Carrie Arnold endured more than a decade of anorexia before finding a way to understand it that helped her loosen its grip on her life.

When I was first diagnosed with anorexia more than 15 years ago, no one told me anything about biology or neuroscience or genetics. The reason I continued to starve myself despite my failing organs and being forced to drop out of school, they said, was that something was wrong in my family. And as soon as that was sorted out, my eating disorder would be out of a job and I would get well. One therapist told me my parents were too controlling. Another said that there was too much pressure on me to be perfect. Yet another suggested that I just didn’t want to grow up, and my mother was afraid to let me leave the nest.

The problem was that none of these things were true. The other problem was that, despite discussing these factors at length, I remained profoundly ill. I would eat in the hospital or at a residential treatment centre, where I was sent when my condition deteriorated, but then I would return to my old ways upon discharge. I was 29 years old, and despite two advanced degrees, I had to come to terms with the fact that I didn’t have the first clue as to how to feed myself appropriately. My once-vibrant life had narrowed to the number on the scale and my next meal. Nothing else mattered, and no one could figure out why.

It wasn’t until nearly a decade after I was diagnosed that a therapist told me that, not only was my eating disorder no one’s fault, the personality traits that were driving the anorexia (perfectionism, attention to detail, a drive to achieve) could actually be beneficial. I learned about some of the biology that explained why I was so vulnerable to anorexia, and why not eating actually made me feel less anxious and less depressed. Instead of demonising my parents as the cause of the anorexia, we needed to utilise them as supports to help me get better. The shift was profound. What we created was a specialised anorexia treatment programme with a clientele of one: me. Food was described as medicine, and I was expected to eat everything I was served. I would rather have jumped out of a plane without a parachute, and if I had known someone with a pilot’s licence, I might have.

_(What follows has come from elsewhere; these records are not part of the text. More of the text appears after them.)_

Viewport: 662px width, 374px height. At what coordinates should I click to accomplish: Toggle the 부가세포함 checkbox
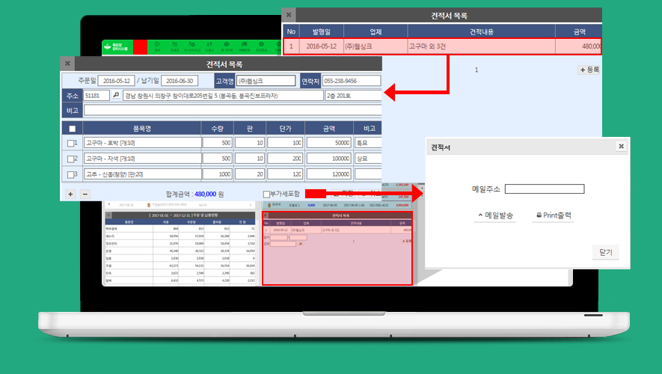267,194
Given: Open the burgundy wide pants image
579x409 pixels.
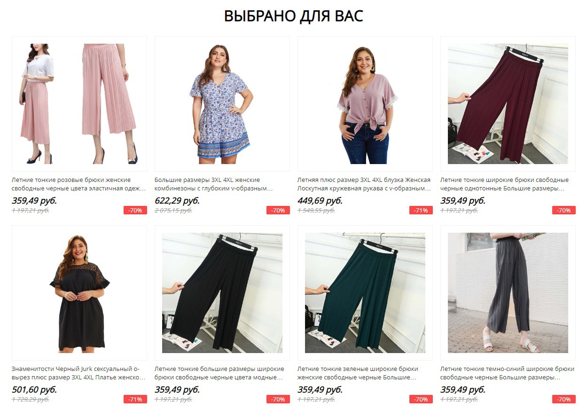Looking at the screenshot, I should 508,104.
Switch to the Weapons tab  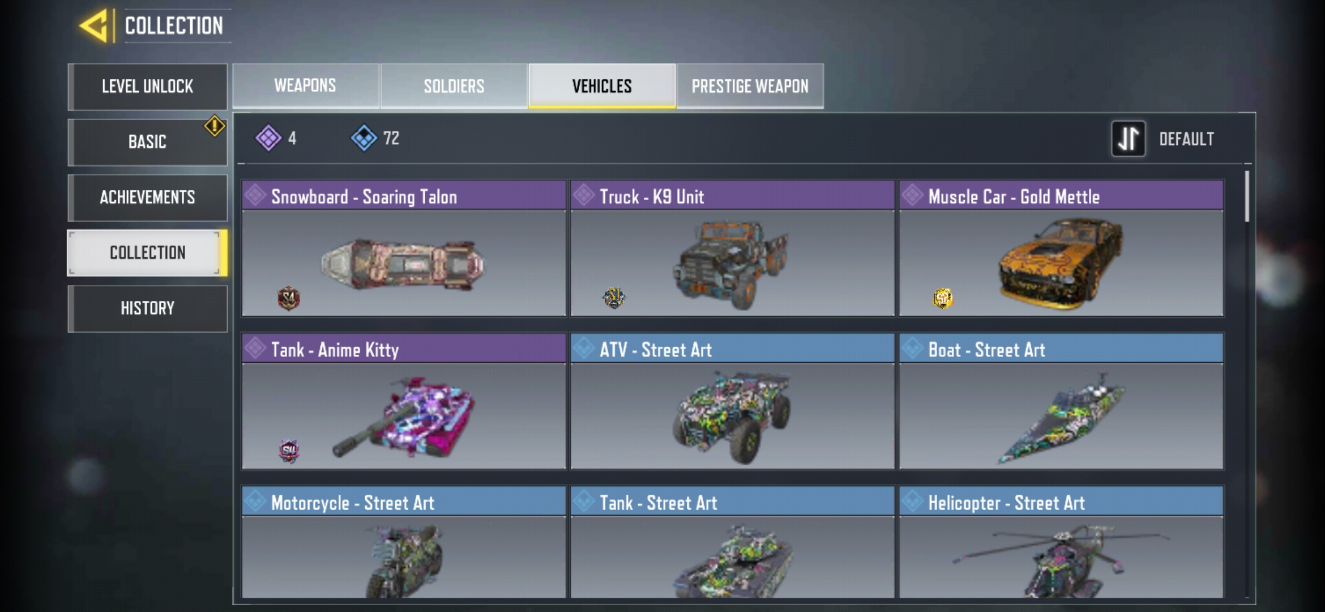click(x=306, y=86)
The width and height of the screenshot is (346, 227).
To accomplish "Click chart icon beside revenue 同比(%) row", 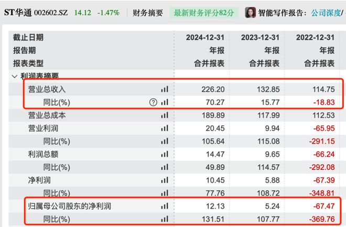I will [x=165, y=102].
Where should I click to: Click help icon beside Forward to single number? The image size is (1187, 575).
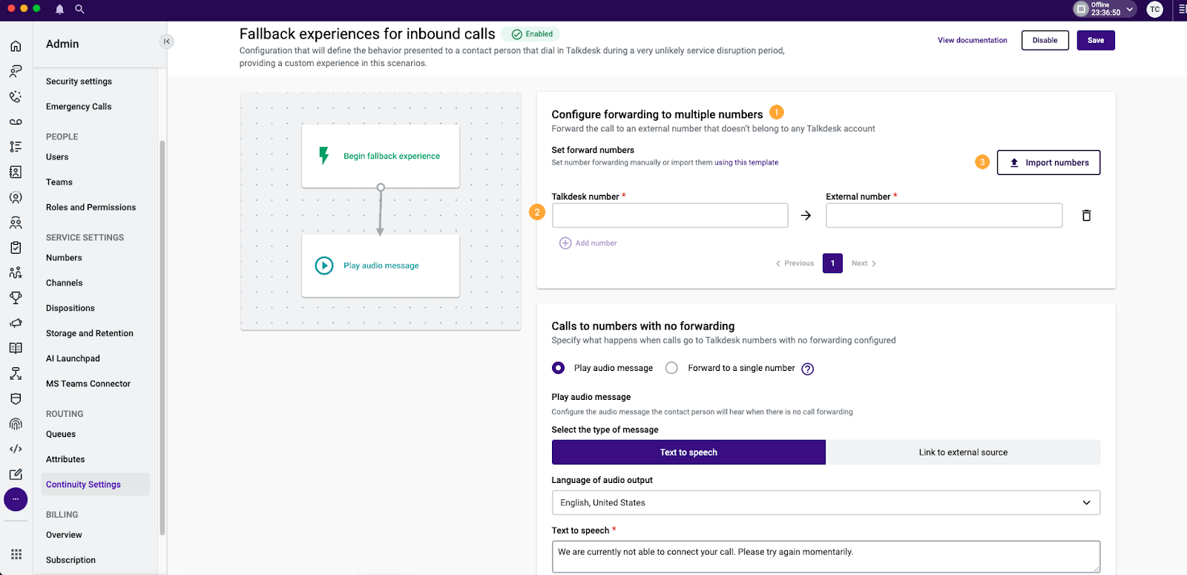808,369
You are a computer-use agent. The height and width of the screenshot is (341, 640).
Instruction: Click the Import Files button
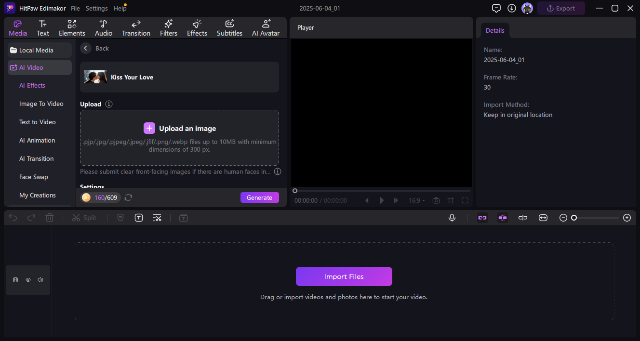tap(344, 276)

Meal by meal, snack by snack, however, the eating disorder began to loosen its grasp.

Now, nearly six years later, I don’t describe myself as ‘fully recovered’. I still follow a food plan that helps me decide how much I need to eat. I have entered into a fragile détente with my weight, grudgingly accepting that I am mentally and physically healthier in my current state even if I feel like evidence of a new species of land whale most of the time. Nor am I free of relapse. I have had two major relapses in the past few years, one of them rather recently. My organ systems are no longer nearly as forgiving as they were when my disease started. My bones are irreversibly damaged, and it takes little to throw my heart into complete chaos. Despite all of this, I have managed to create a life worth living and that, in and of itself, is a feat for someone who was repeatedly written off as uncooperative and untreatable.

In my years of being involved with the larger eating disorder community, I have seen a profound shift in the way we think about eating disorders. Although far too many people are still told that their disorder is ‘about control’ or that there’s nothing anyone can do until a person chooses to get well, many parents and sufferers are learning about the complex web of biological and environmental ingredients that come together to create an eating disorder. I recently spent a week in Ohio observing a treatment programme that brings this all together – the NEW FED TR programme that I wrote about for Mosaic. It was a sea-change compared to what I experienced so many years ago.

Other adults with anorexia like me need programmes like NEW FED TR. We also need other options, too, like meal coaches and halfway houses and tailored inpatient and outpatient programmes. The people I’ve met both online and off have amazing potential, fuelled by the very same traits that also fuel their disorders. Learning to use those traits “for good instead of evil”, as my therapist likes to say, is one of the major tasks of recovery.

I may never feel at ease with food or learn to love my body, but my recovery doesn’t have to be perfect to be wonderful.